BANDAR LAMPUNG — Keputusan warga mengeluarkan uang pribadi untuk memperbaiki jalan di Dusun 15 dan Dusun 16, Desa Bandar Agung, Kecamatan Sribhawono, mendapat sorotan dari akademisi. Pengamat Kebijakan Publik Universitas Lampung (Unila), Vincensius Soma Ferrer, menilai aksi swadaya ini menunjukkan urgensi kebutuhan infrastruktur yang sudah berada di tingkat mendesak.
"Ketika masyarakat dengan kesadaran sendiri mengeluarkan uang untuk membangun jalan, itu menunjukkan urgensi kehadiran infrastruktur yang memadai memang sangat dibutuhkan, bahkan bisa dikatakan mendesak," kata Vincensius kepada Kompas.com, Rabu (22/7/2026).

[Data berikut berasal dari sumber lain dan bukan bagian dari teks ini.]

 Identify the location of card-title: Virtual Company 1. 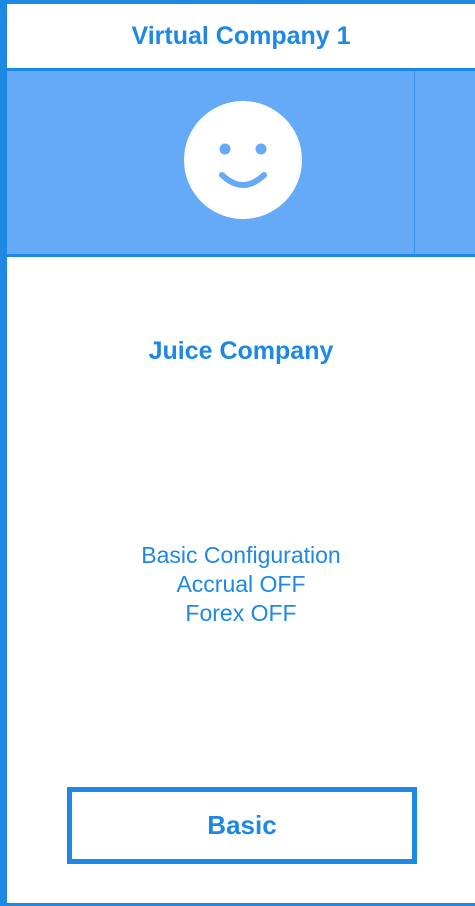
(241, 36).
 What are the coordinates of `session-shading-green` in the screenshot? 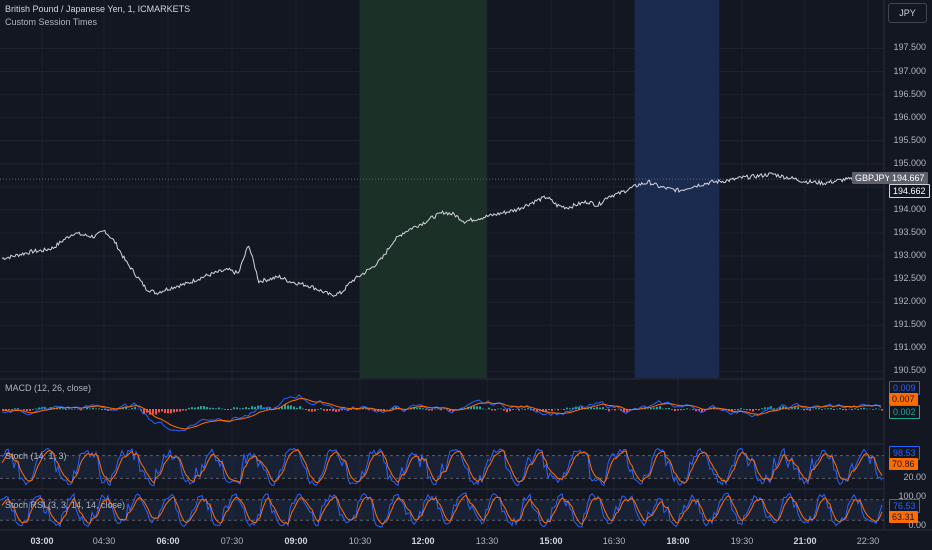 It's located at (423, 189).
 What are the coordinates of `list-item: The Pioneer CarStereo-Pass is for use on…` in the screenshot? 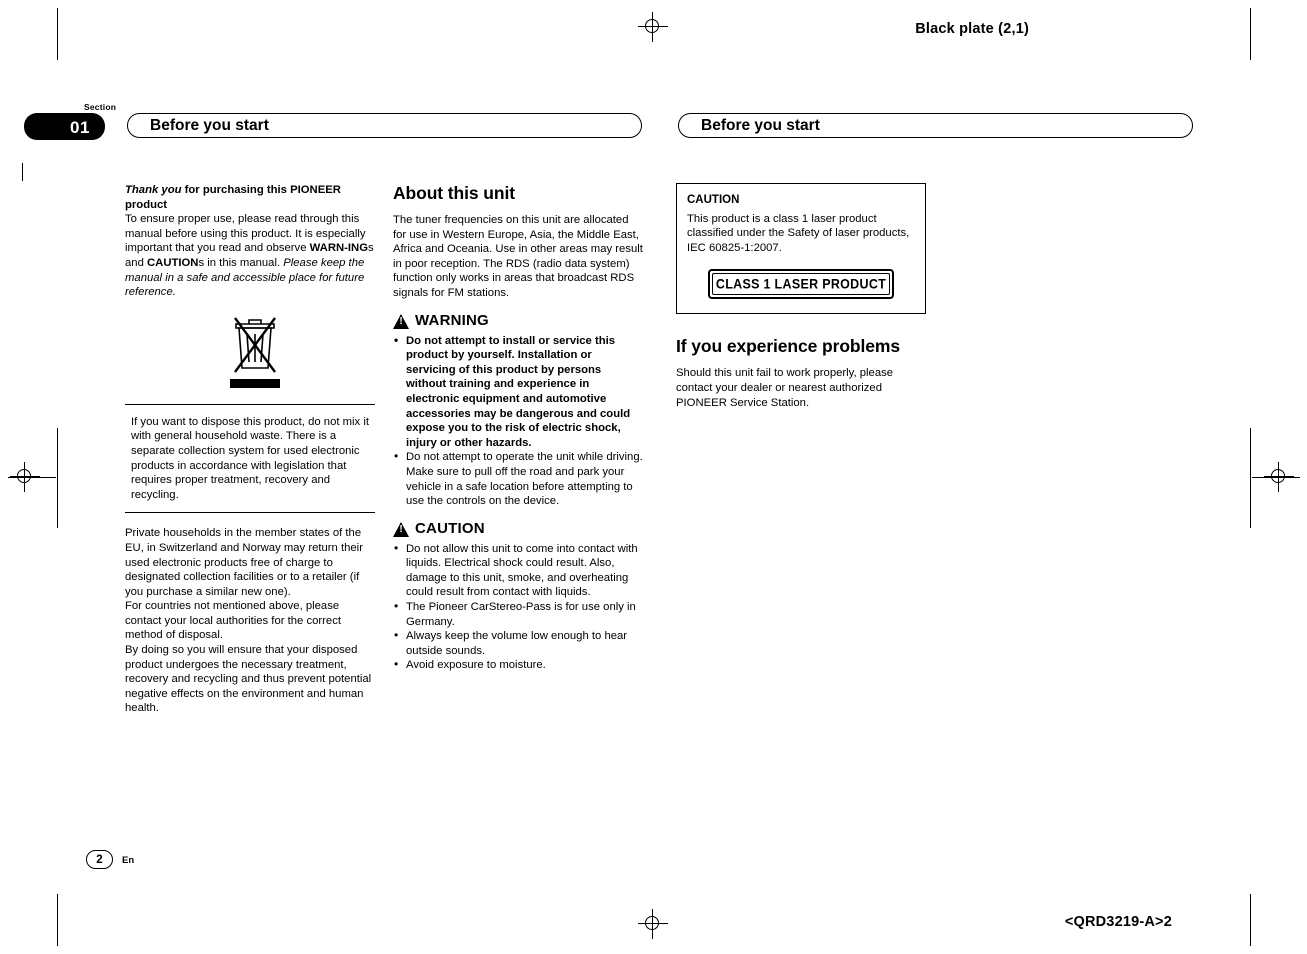 It's located at (518, 614).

Menurut Vincensius, jalan yang rusak tidak hanya soal akses, tetapi menyentuh berbagai sektor kehidupan. Aktivitas ekonomi warga, akses anak-anak ke sekolah, pelayanan kesehatan, hingga keselamatan saat melintas ikut terdampak.
"Jalan bukan sekadar soal akses. Di balik itu ada ekonomi masyarakat, akses anak-anak ke sekolah, pelayanan kesehatan, bahkan menyangkut keselamatan warga," ujarnya.
Vincensius menilai keputusan warga untuk patungan memperbaiki jalan kemungkinan besar bukan pilihan pertama. Ia menduga warga telah melalui proses menunggu, mengusulkan, dan berharap adanya pembangunan dari pemerintah yang tak kunjung terealisasi.
"Ketika masyarakat rela mengeluarkan uang sendiri, artinya itu sudah dianggap sebagai solusi paling memungkinkan. Sebelumnya pasti ada proses menunggu, mengusulkan, dan berharap adanya pembangunan dari pemerintah," katanya.
Vincensius mengapresiasi semangat gotong royong warga, namun mengingatkan pemerintah untuk tidak menerima fenomena ini begitu saja. Pemerintah yang memiliki kewenangan atas ruas jalan tersebut dinilai perlu menjadikan aksi swadaya sebagai bahan evaluasi perencanaan pembangunan.
"Semangat gotong royong tidak bisa diterima begitu saja. Pemerintah harus melihat sisi lainnya, yakni melakukan evaluasi terhadap prioritas pembangunan, mulai dari perencanaan, penganggaran, hingga perbaikan infrastruktur," ucapnya.
Ia menambahkan, pemerintah harus hadir lebih cepat sebelum masyarakat menganggap satu-satunya solusi atas persoalan publik adalah menyelesaikannya secara mandiri. Jika fenomena serupa terus berulang, dikhawatirkan akan muncul anggapan bahwa negara semakin jauh dari persoalan sehari-hari warga.
"Pada akhirnya, persoalan-persoalan publik seperti ini merupakan tanggung jawab negara melalui pemerintah. Masyarakat boleh bergotong royong, tetapi jangan sampai gotong royong menjadi pengganti kehadiran pemerintah," kata dia.
Hingga berita ini ditulis, Kompas.com telah berupaya menghubungi Bupati Lampung Timur Ela Siti Nuryamah melalui pesan WhatsApp. Pesan telah terkirim dan terbaca yang ditandai dua centang biru, namun belum ada balasan dari yang bersangkutan.